### PROBLEM REQUIREMENTS
Whenever "agent" appears in a line of the entries below, that line counts; give the total only.
+-------+
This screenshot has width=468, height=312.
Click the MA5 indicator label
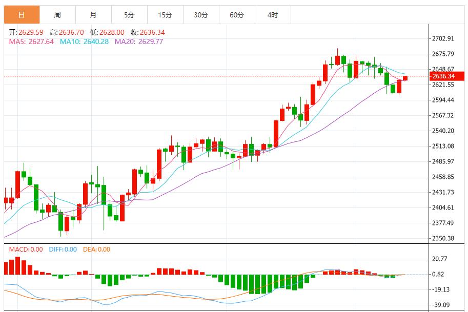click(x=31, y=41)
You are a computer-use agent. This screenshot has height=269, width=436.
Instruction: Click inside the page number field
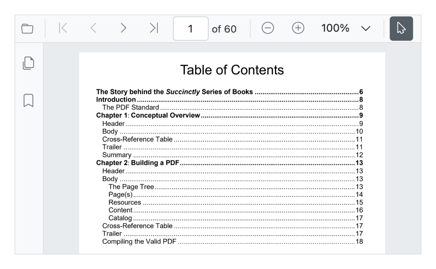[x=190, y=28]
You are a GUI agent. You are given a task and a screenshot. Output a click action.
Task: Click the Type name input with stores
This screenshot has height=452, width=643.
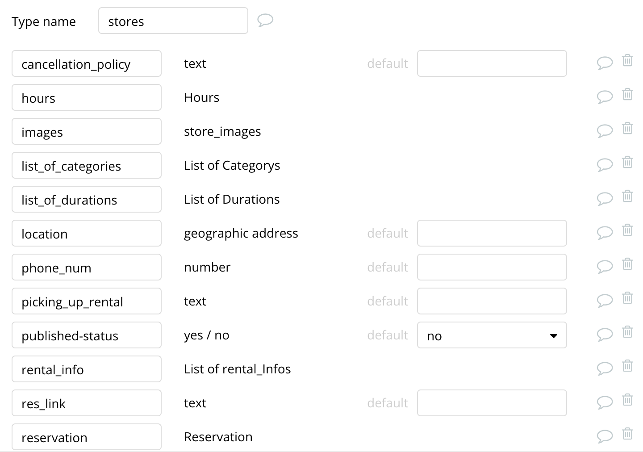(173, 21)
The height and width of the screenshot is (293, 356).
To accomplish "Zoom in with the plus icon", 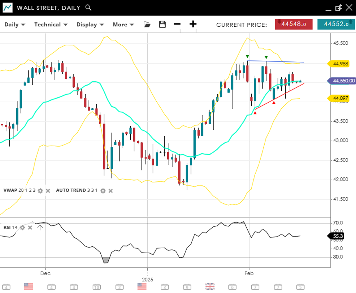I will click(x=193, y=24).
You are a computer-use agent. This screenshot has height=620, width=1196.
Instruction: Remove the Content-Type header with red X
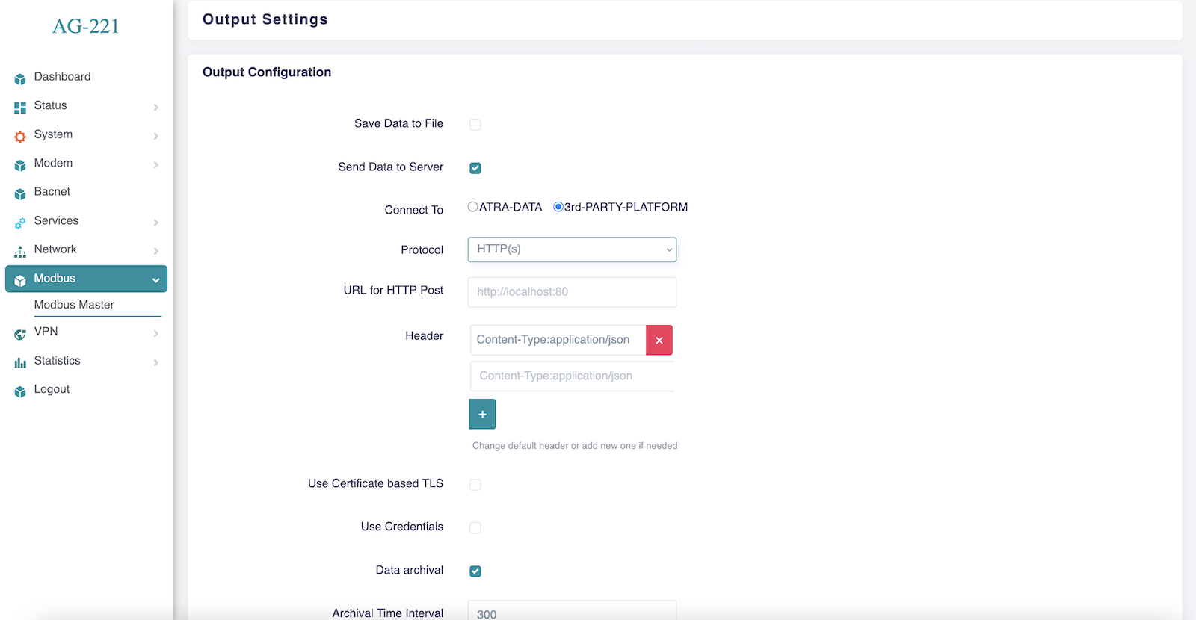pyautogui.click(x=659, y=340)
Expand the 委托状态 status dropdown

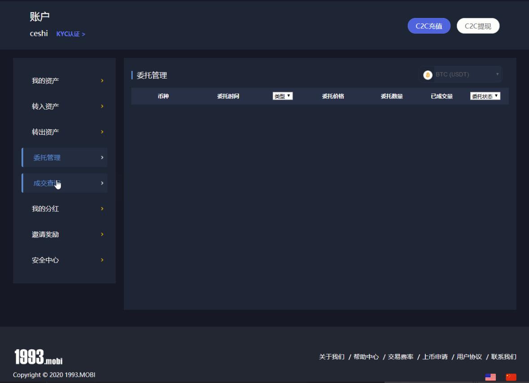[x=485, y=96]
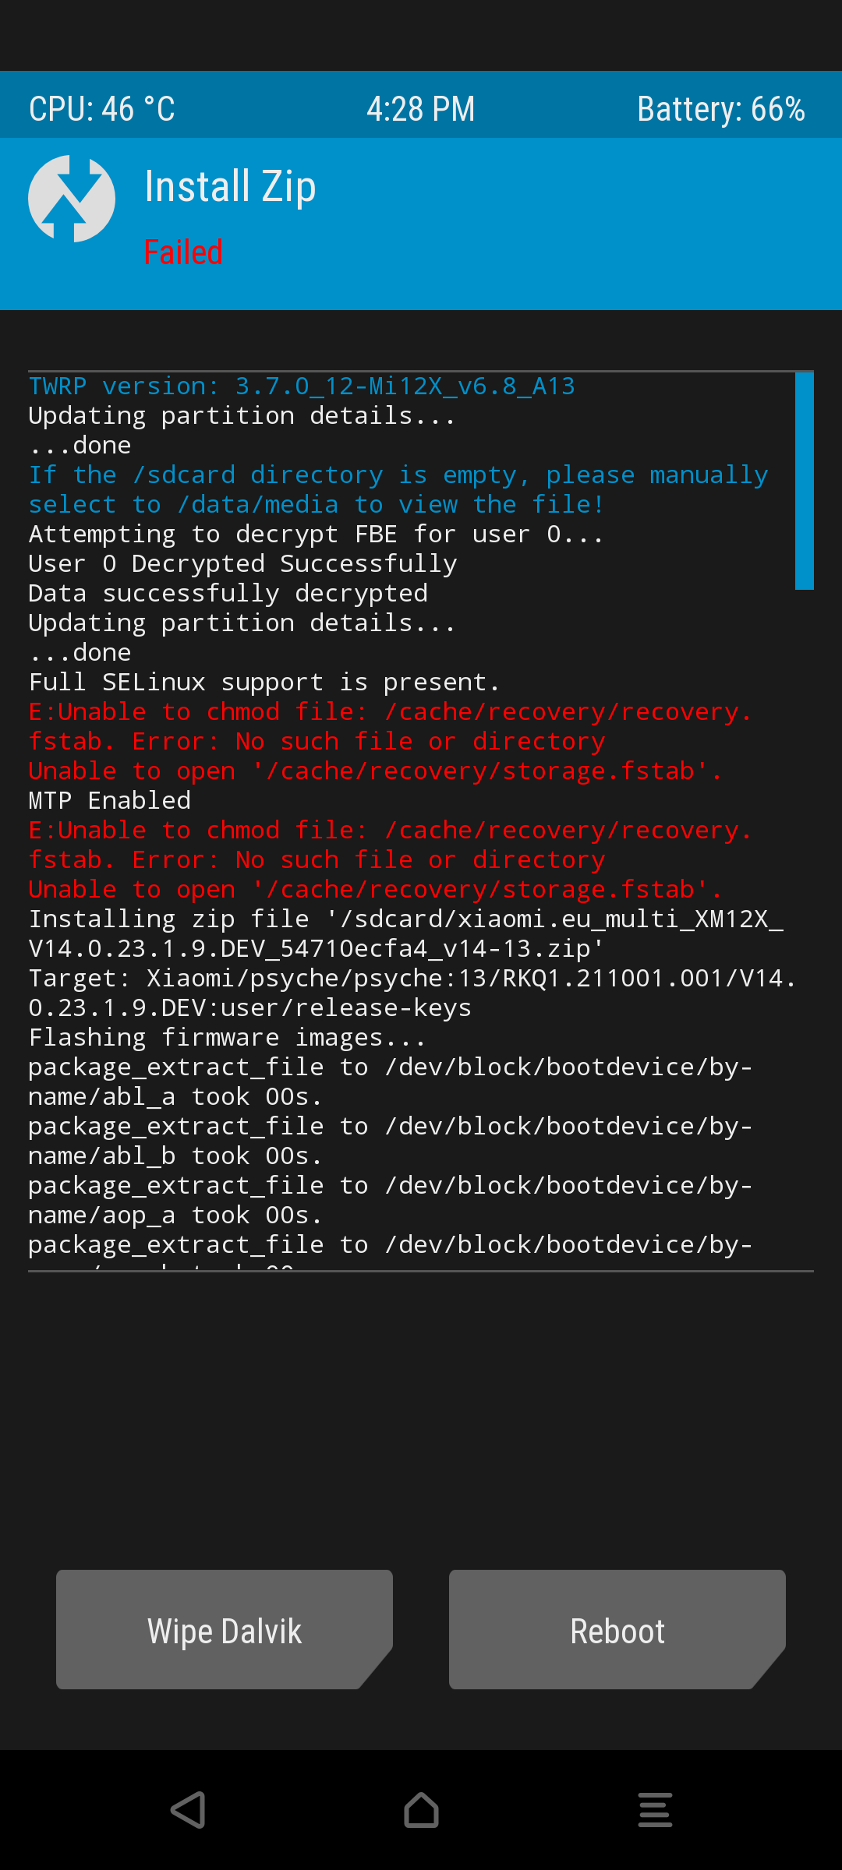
+-------+
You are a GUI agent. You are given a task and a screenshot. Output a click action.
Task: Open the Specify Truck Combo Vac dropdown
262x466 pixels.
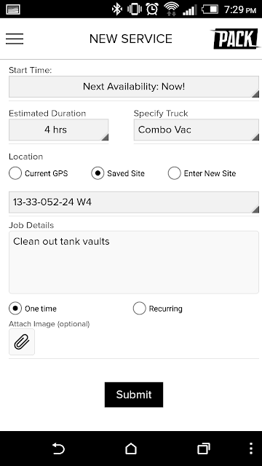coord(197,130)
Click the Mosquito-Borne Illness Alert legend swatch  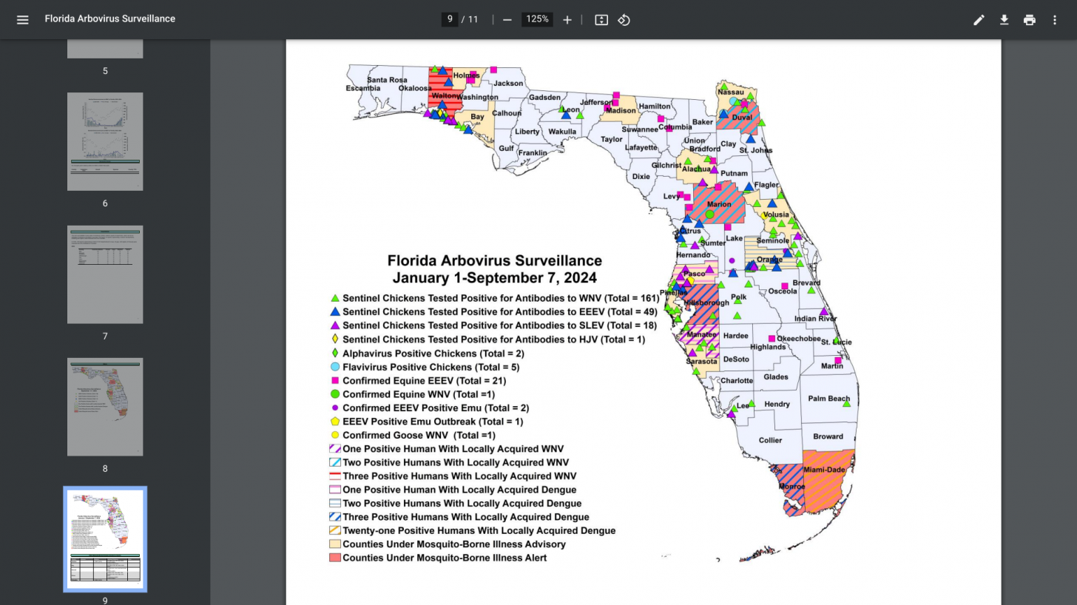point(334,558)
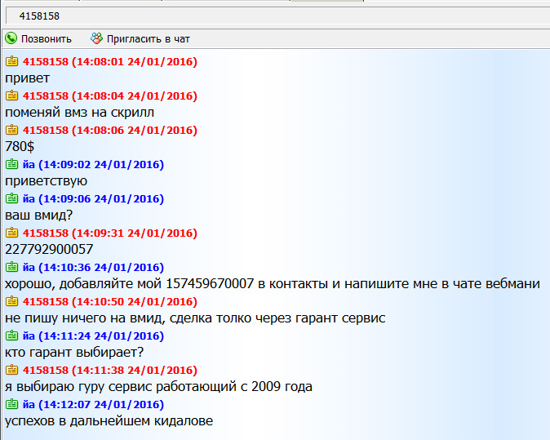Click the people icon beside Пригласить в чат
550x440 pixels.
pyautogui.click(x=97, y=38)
+-------+
### EXERCISE RESPONSE
4